**TEXT EXCERPT**
■ ■ ■ ■ ■ ■ ■

This week, tremendous and unprecedented progress in the fight against HIV/AIDS is being celebrated around the world by the HIV and AIDS community. The world has definitely made crushing AIDS a top priority and we’ve been able to accomplish what many would have said 15 years ago was impossible. But let’s not forget that if the dream of making this the generation that defeats AIDS is to become reality, we must also tackle the leading killer of people with HIV – tuberculosis (TB).
The overlap of TB and HIV is a deadly combination with tragic consequences. TB is the leading killer of people with HIV, accounting for one in four HIV-related deaths. Globally, one-third of the 34 million people living with HIV is infected with TB, and if left unchecked and untreated, TB can kill a person with HIV/AIDS in a matter of weeks. Furthermore, the alarming increase in multi-drug resistant TB (MDR-TB) threatens to reverse progress made against HIV/AIDS despite our efforts to achieve the 2015 Millennium Development Goals related to TB.
Pressing public health challenges like this demand our collective and immediate attention. Today, the Global Fund is on the second and final day of its fourth Replenishment Conference in Washington D.C. Hosted by the United States government, this meeting is a pivotal opportunity for donor countries to increase their pledges over the next three years to bring treatment and hope for HIV, TB and malaria to some of the world’s most underserved and heavily disease-burdened populations.

■ ■ ■ ■ ■ ■ ■

**EXERCISE REQUIREMENTS**
a: In the passage on TB and HIV, what fraction of HIV-related deaths is caused by tuberculosis?
b: From the passage on TB and HIV, output the section that begins at the words "The overlap of" and ends after the words "related to TB.".
c: Continue the passage on TB, HIV and the Global Fund conference from its final sentence.

**RECORDED INFORMATION**

■ ■ ■ ■ ■ ■ ■

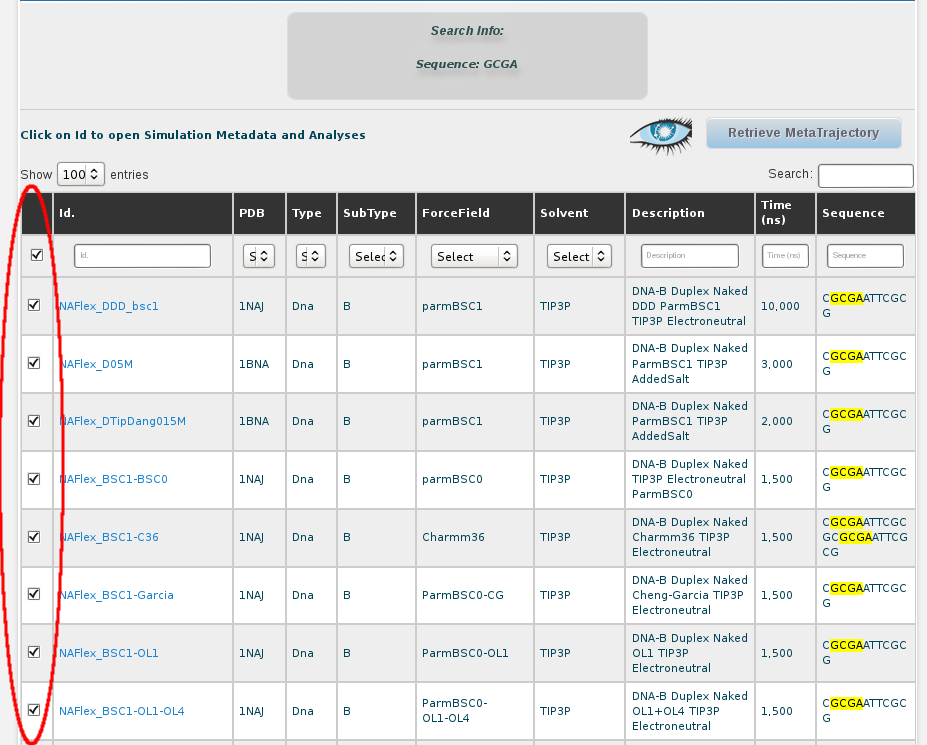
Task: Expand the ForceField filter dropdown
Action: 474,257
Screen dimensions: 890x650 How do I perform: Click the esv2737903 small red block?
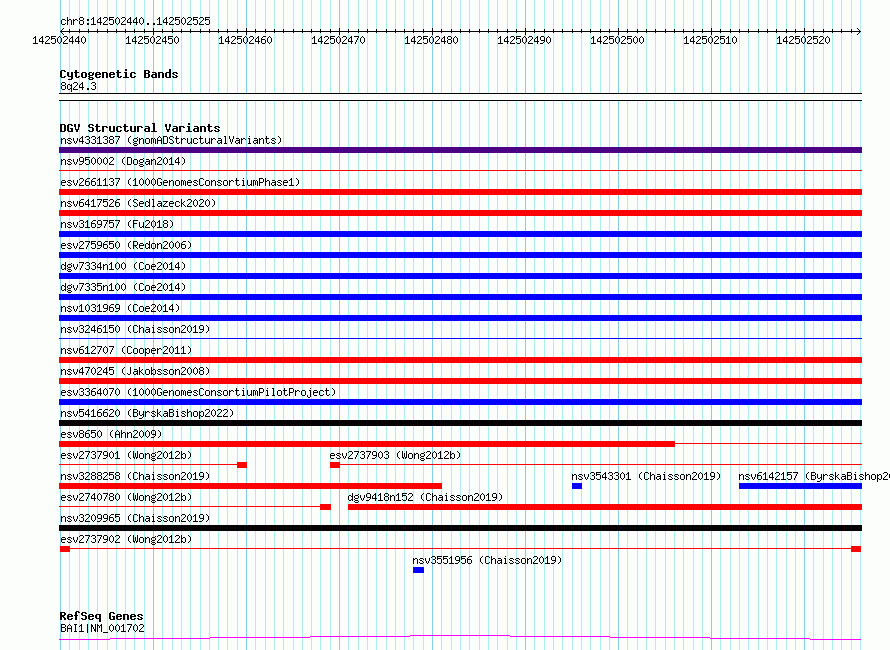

■ ■ ■ ■ ■ ■ ■

**WRITTEN RESPONSES**
a: One in four.

b:
The overlap of TB and HIV is a deadly combination with tragic consequences. TB is the leading killer of people with HIV, accounting for one in four HIV-related deaths. Globally, one-third of the 34 million people living with HIV is infected with TB, and if left unchecked and untreated, TB can kill a person with HIV/AIDS in a matter of weeks. Furthermore, the alarming increase in multi-drug resistant TB (MDR-TB) threatens to reverse progress made against HIV/AIDS despite our efforts to achieve the 2015 Millennium Development Goals related to TB.

c:
In his remarks at the Global Fund Partnership Symposium yesterday, Secretary Kerry reminded global leaders that the goal of eliminating TB deaths in our lifetime is achievable if we make the commitment and stay the course – “TB is curable, and make no mistake: With the right effort and the right focus, the right energy, we can eliminate it.”
Bold steps of commitment by the global community will indeed strengthen our fight against TB and will give countries the tools, particularly life-saving commodities, to reduce the spread of TB, cure people suffering with TB, and prevent the further development of MDR-TB. We need new drugs and tools that are safe and effective for people with TB, MDR-TB, and those co-infected with TB and HIV. The U.S. Government has worked together across agencies in the introduction and implementation of the new Xpert diagnostic. The Xpert MTB/RIF assay can detect TB more accurately than current methods, particularly among people co-infected with TB/HIV and can be a reliable proxy for MDR-TB. USAID is also working with partners to improve the currently toxic and lengthy MDR-TB treatment regimen as well as the availability and price of existing second line drugs. Most importantly, USAID and others are working together to prevent the spread of TB within communities and improve access to curable treatment for the most vulnerable and poor populations.
Simply put, we have a historic opportunity to turn the tide on an age-old killer that has plagued mankind for generations. By the global community banding together with resources and endorsements to meet the challenge, the goal of ending TB deaths in our lifetime is within our reach.